Search code examples
python-3.xtensorflowtensorboard

Trying to resolve training/testing summaries using tf.Data


I'm looking to develop summaries during my NN training, similar to here, but all the examples I see are using feed_dict and not tf.data. My training and testing have separate initializers:

self.train_init = iterator.make_initializer(train_data) # initializer for train_data
self.test_init = iterator.make_initializer(test_data)   # initializer for test_data

During my training, I initialize the training initializer with sess.run(self.train_init), but in order to test the accuracy I need to to initialize sess.run(self.test_init) I believe. Currently my code is shown below:

for i in range(100):
    sess.run(self.train_init)
    total_loss = 0
    n_batches = 0
    try:
        while True:
              _, l = sess.run([self.optimizer, self.loss])
              total_loss += l
              n_batches += 1
    except tf.errors.OutOfRangeError:
        pass

        if i % (10/1) == 0:
           print('Avg. loss epoch {0}: {1}'.format(i, total_loss/n_batches))
           acc, summ = sess.run(self.accuracy, self.summary_op)
           writer.add_summary(summ, i)

As it currently stands, accuracy is measured every 10 iterations, but its using the training batch, not the testing batch. I want to be able to see the training and testing accuracy over time in order to see clearly whether or not over-fitting is occurring (good training accuracy but poor testing accuracy).

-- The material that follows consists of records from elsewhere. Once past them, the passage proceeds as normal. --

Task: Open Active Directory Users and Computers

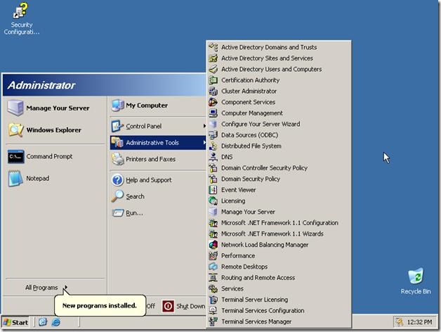Action: coord(271,70)
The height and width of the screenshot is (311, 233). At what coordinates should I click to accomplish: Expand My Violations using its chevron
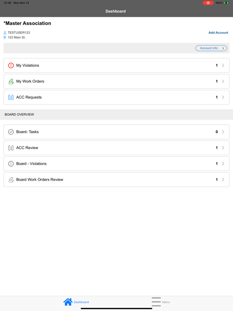tap(223, 65)
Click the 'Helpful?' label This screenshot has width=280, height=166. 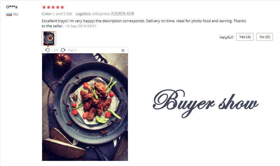point(227,37)
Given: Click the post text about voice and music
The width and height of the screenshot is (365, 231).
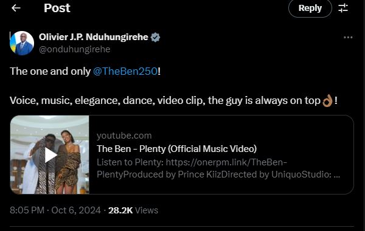Looking at the screenshot, I should pos(173,101).
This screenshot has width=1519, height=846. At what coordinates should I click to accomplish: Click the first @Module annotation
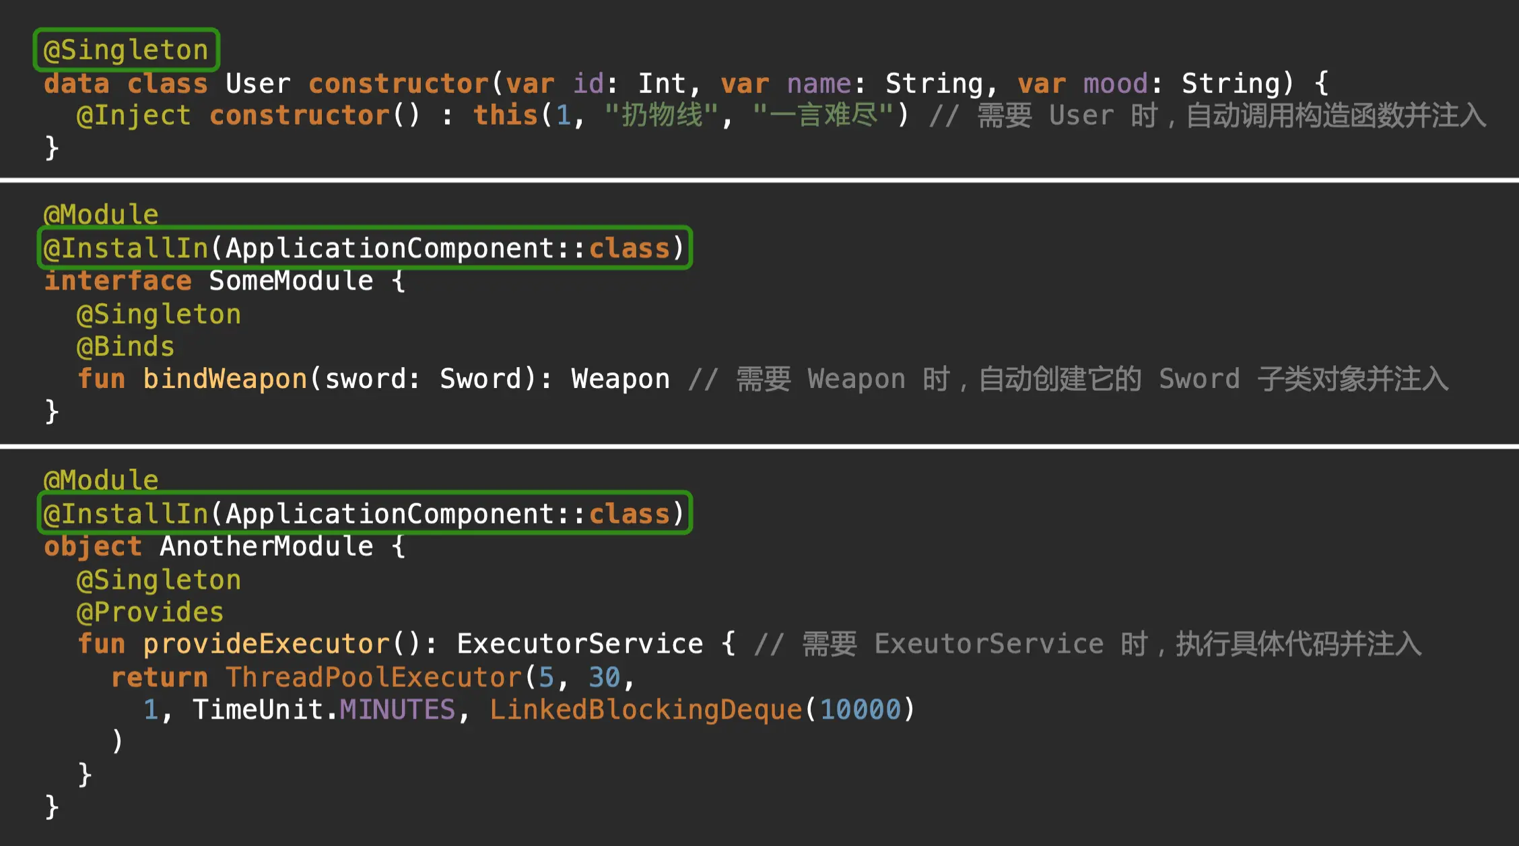[x=101, y=214]
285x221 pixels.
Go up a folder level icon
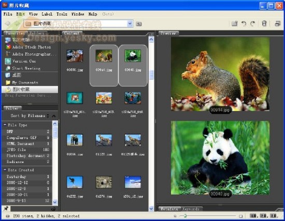139,24
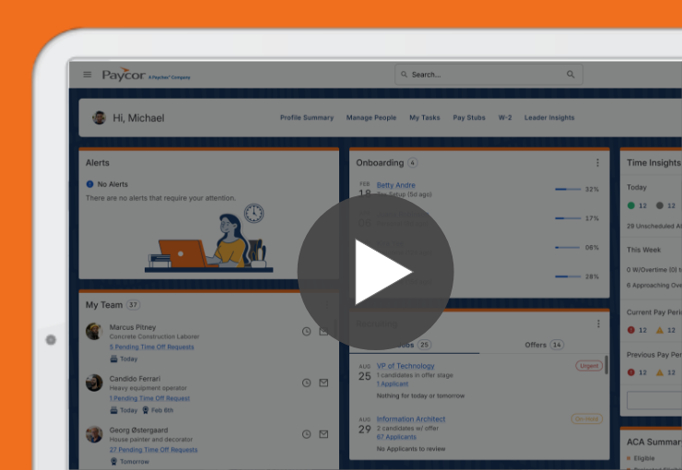Click Betty Andre's 32% progress bar
The height and width of the screenshot is (470, 682).
(567, 189)
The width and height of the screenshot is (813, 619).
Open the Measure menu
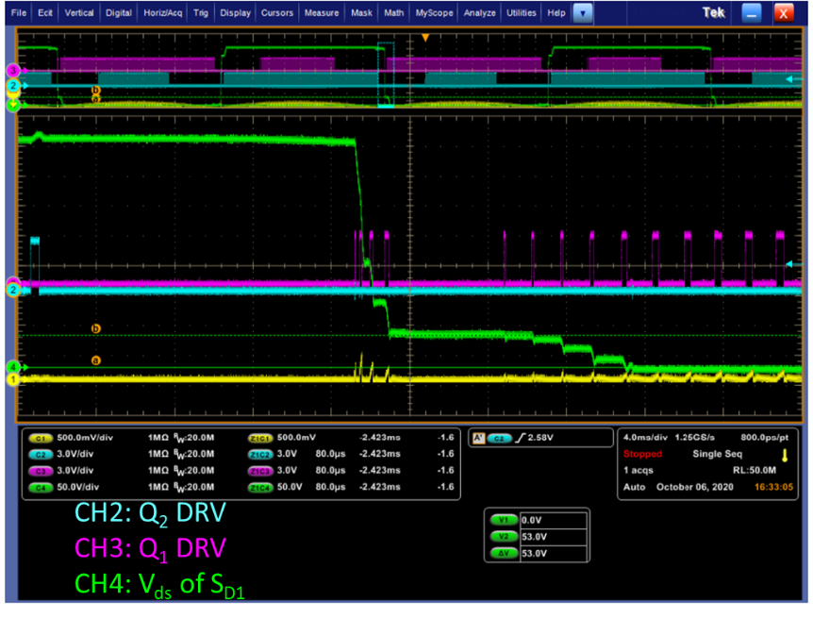coord(322,13)
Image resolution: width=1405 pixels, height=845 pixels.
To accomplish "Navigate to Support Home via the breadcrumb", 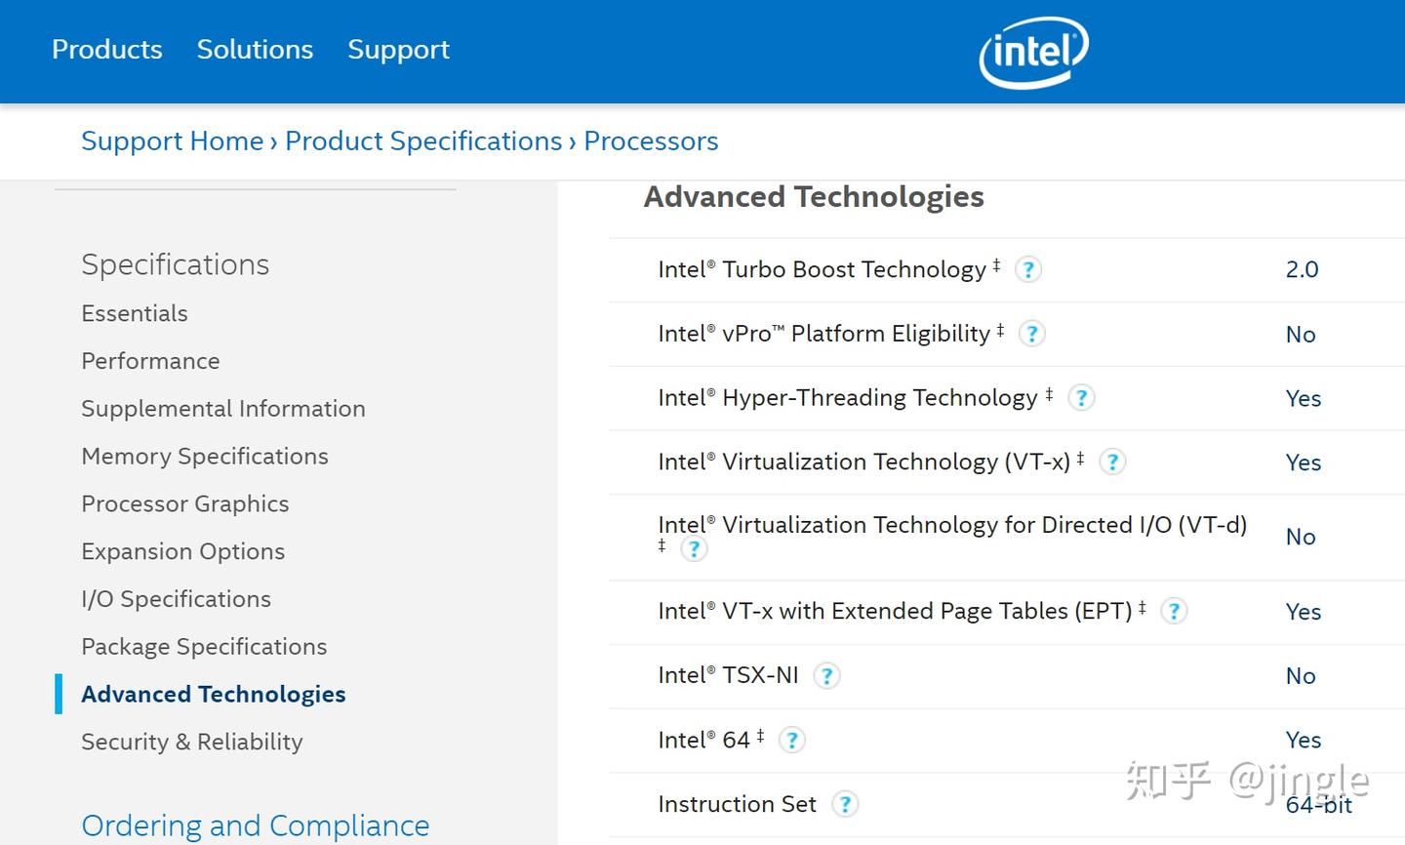I will [x=172, y=141].
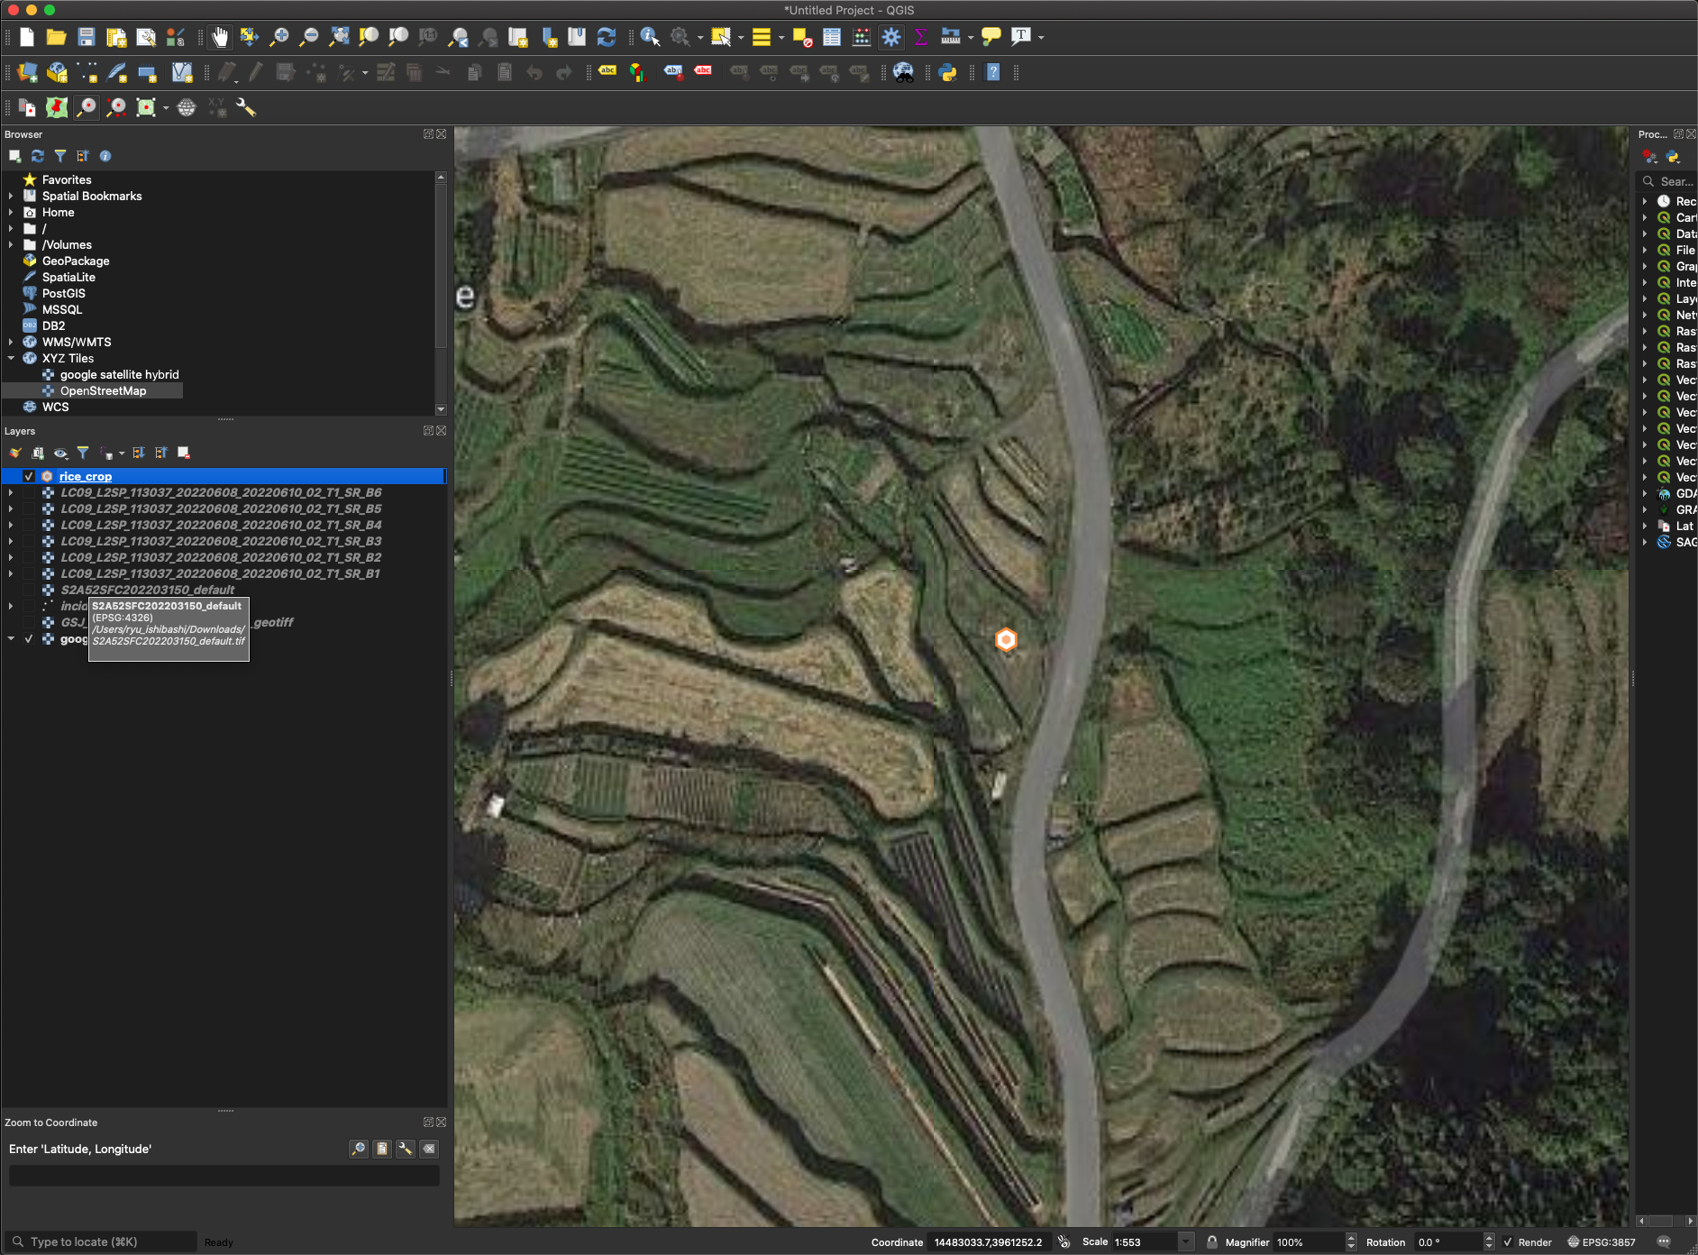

I have no idea how to do this when I'm using tf.Data. How do I switch between initializers while going through 100 iterations, all the while creating summaries of what I need?


Solution

  • Usually one evaluates the test set outside the training process in order to optimize the performance. But if you really want to do it in-situ, one of the solution which works perfectly for me is to:

    1. Create two tf.data, and a placeholder to switch between these.
    2. Use a tf.cond() to control the flow like this post

    The code might look something like:

    with tf.name_scope('train_pipeline'):
        train_ds = tf.data.Dataset.from_tensor_slices(...)
        ...
        train_ds = iterator.make_initializer(train_data)
        train_init = iterator.initialize
        X_iterator_train = iterator.get_next()
    with tf.name_scope('test_pipeline'):
        test_ds = tf.data.Dataset.from_tensor_slices(...)
        ...
        test_ds = iterator.make_initializer(test_data)
        test_init = iterator.initialize
        X_iterator_test = iterator.get_next()
    
    train_or_test = tf.placeholder(tf.string, name='switch_buton')
    def f1(): X_iterator_train
    def f2(): X_iterator_test
    inputs = tf.cond(tf.equal(train_or_test, 'train'), lambda :f1(), lambda: f2(), name='input_cond')
    
    # model
    ... # use your input(IteratorGetNext) at your first layer, something like tf.nn.conv2d(inputs, ...)
    with tf.Session() as sess:
        sess.run(tf.global_variables_initializer())
    
        # init summary writers for two different path
        train_writer = tf.summary.FileWriter(...)
        test_writer = tf.summary.FileWriter(...)
    
        for ep in range(nb_epoch):
            sess.run([train_init, test_init])
            # begin training
            for step in range(nb_batch):
                # 90% train, 10% test
                if step % 9 == 0:
                    sess.run(train_op, feed_dict={train_or_test: 'test'})  # switch to test input pipeline
                    train_writer.add_summary()
                else:
                    sess.run(train_op, feed_dict={train_or_test: 'train'})  # switch to train input pipeline
                    test_writer.add_summary()